MATERIAL PROVIDED -
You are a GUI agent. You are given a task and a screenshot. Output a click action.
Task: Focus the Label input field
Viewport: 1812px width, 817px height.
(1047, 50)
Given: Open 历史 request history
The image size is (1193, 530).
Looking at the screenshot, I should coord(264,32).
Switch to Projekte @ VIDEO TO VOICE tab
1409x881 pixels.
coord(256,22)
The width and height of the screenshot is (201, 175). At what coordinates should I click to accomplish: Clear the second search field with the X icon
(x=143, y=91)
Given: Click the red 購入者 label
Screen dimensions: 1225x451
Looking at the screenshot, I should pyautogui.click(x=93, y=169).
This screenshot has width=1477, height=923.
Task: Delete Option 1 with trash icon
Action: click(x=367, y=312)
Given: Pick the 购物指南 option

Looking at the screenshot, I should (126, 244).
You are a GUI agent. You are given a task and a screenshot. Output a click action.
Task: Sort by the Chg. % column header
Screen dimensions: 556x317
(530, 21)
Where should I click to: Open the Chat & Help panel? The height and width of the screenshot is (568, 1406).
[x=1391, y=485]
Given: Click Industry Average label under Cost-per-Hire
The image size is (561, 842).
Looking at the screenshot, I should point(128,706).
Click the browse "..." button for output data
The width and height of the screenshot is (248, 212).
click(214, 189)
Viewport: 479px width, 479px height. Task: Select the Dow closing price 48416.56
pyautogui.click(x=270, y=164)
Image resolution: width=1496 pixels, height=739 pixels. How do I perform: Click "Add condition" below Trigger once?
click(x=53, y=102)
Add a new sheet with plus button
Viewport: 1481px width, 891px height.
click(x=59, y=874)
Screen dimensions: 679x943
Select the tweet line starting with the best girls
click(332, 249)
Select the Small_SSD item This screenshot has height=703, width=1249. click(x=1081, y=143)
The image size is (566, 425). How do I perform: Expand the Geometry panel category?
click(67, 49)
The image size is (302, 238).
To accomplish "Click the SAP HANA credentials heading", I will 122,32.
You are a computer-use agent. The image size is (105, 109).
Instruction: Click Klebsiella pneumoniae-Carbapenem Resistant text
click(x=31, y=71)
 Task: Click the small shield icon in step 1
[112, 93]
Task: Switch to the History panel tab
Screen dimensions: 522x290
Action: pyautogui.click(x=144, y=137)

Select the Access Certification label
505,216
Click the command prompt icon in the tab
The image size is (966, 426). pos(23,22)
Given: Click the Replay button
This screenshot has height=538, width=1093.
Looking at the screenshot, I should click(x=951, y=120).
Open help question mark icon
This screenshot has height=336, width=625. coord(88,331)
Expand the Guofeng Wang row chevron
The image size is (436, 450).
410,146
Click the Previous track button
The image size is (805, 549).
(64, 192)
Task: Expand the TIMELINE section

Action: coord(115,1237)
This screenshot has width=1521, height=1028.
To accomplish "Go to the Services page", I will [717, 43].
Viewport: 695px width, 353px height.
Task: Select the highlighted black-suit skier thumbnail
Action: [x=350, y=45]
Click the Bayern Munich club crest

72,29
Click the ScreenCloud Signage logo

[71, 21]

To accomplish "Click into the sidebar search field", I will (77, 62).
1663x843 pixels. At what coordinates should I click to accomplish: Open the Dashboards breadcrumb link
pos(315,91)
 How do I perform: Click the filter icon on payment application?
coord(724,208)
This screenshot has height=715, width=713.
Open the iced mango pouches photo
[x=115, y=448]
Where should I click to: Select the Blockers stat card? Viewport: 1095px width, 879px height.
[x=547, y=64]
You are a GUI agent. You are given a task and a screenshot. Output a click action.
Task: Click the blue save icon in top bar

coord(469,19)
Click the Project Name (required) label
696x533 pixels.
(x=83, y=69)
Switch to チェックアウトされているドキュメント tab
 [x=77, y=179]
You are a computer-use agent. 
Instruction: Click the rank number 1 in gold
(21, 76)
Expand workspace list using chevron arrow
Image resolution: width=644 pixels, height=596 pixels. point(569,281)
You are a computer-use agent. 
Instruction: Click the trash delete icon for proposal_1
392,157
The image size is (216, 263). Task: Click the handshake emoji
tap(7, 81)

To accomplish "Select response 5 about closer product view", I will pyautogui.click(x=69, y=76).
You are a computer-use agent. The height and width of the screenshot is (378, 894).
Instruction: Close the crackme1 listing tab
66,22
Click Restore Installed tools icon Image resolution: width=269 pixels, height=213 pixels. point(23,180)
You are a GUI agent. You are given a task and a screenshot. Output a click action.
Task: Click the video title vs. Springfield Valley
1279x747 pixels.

SET PROBLEM -
Copy out all of the lines above without changing anything.

TASK RESPONSE -
You are a GUI agent. You are given a task and a screenshot. Output a click action.
Task: Focus the Label input field
Viewport: 1812px width, 817px height.
(1047, 50)
Given: Open 历史 request history
The image size is (1193, 530).
Looking at the screenshot, I should coord(264,32).
Switch to Projekte @ VIDEO TO VOICE tab
1409x881 pixels.
coord(256,22)
The width and height of the screenshot is (201, 175). At what coordinates should I click to accomplish: Clear the second search field with the X icon
(x=143, y=91)
Given: Click the red 購入者 label
Screen dimensions: 1225x451
Looking at the screenshot, I should pyautogui.click(x=93, y=169).
This screenshot has width=1477, height=923.
Task: Delete Option 1 with trash icon
Action: click(x=367, y=312)
Given: Pick the 购物指南 option

Looking at the screenshot, I should (126, 244).
You are a GUI agent. You are given a task and a screenshot. Output a click action.
Task: Sort by the Chg. % column header
Screen dimensions: 556x317
(530, 21)
Where should I click to: Open the Chat & Help panel? The height and width of the screenshot is (568, 1406).
[x=1391, y=485]
Given: Click Industry Average label under Cost-per-Hire
The image size is (561, 842).
Looking at the screenshot, I should point(128,706).
Click the browse "..." button for output data
The width and height of the screenshot is (248, 212).
click(214, 189)
Viewport: 479px width, 479px height. Task: Select the Dow closing price 48416.56
pyautogui.click(x=270, y=164)
Image resolution: width=1496 pixels, height=739 pixels. How do I perform: Click "Add condition" below Trigger once?
click(x=53, y=102)
Add a new sheet with plus button
Viewport: 1481px width, 891px height.
click(x=59, y=874)
Screen dimensions: 679x943
Select the tweet line starting with the best girls
click(332, 249)
Select the Small_SSD item This screenshot has height=703, width=1249. click(x=1081, y=143)
The image size is (566, 425). How do I perform: Expand the Geometry panel category?
click(67, 49)
The image size is (302, 238).
To accomplish "Click the SAP HANA credentials heading", I will 122,32.
You are a computer-use agent. The image size is (105, 109).
Instruction: Click Klebsiella pneumoniae-Carbapenem Resistant text
click(x=31, y=71)
 Task: Click the small shield icon in step 1
[112, 93]
Task: Switch to the History panel tab
Screen dimensions: 522x290
Action: pyautogui.click(x=144, y=137)

Select the Access Certification label
505,216
Click the command prompt icon in the tab
The image size is (966, 426). pos(23,22)
Given: Click the Replay button
This screenshot has height=538, width=1093.
Looking at the screenshot, I should click(x=951, y=120).
Open help question mark icon
This screenshot has height=336, width=625. coord(88,331)
Expand the Guofeng Wang row chevron
The image size is (436, 450).
410,146
Click the Previous track button
The image size is (805, 549).
(64, 192)
Task: Expand the TIMELINE section

Action: coord(115,1237)
This screenshot has width=1521, height=1028.
To accomplish "Go to the Services page", I will [717, 43].
Viewport: 695px width, 353px height.
Task: Select the highlighted black-suit skier thumbnail
Action: [x=350, y=45]
Click the Bayern Munich club crest

72,29
Click the ScreenCloud Signage logo

[71, 21]

To accomplish "Click into the sidebar search field", I will (77, 62).
1663x843 pixels. At what coordinates should I click to accomplish: Open the Dashboards breadcrumb link
pos(315,91)
 How do I perform: Click the filter icon on payment application?
coord(724,208)
This screenshot has height=715, width=713.
Open the iced mango pouches photo
[x=115, y=448]
Where should I click to: Select the Blockers stat card? Viewport: 1095px width, 879px height.
[x=547, y=64]
You are a GUI agent. You are given a task and a screenshot. Output a click action.
Task: Click the blue save icon in top bar

coord(469,19)
Click the Project Name (required) label
696x533 pixels.
(x=83, y=69)
Switch to チェックアウトされているドキュメント tab
 [x=77, y=179]
You are a computer-use agent. 
Instruction: Click the rank number 1 in gold
(21, 76)
Expand workspace list using chevron arrow
Image resolution: width=644 pixels, height=596 pixels. point(569,281)
You are a computer-use agent. 
Instruction: Click the trash delete icon for proposal_1
392,157
The image size is (216, 263). Task: Click the handshake emoji
tap(7, 81)

To accomplish "Select response 5 about closer product view", I will pyautogui.click(x=69, y=76).
You are a computer-use agent. The height and width of the screenshot is (378, 894).
Instruction: Close the crackme1 listing tab
66,22
Click Restore Installed tools icon Image resolution: width=269 pixels, height=213 pixels. point(23,180)
You are a GUI agent. You are given a task and a screenshot. Output a click action.
Task: Click the video title vs. Springfield Valley
1279x747 pixels.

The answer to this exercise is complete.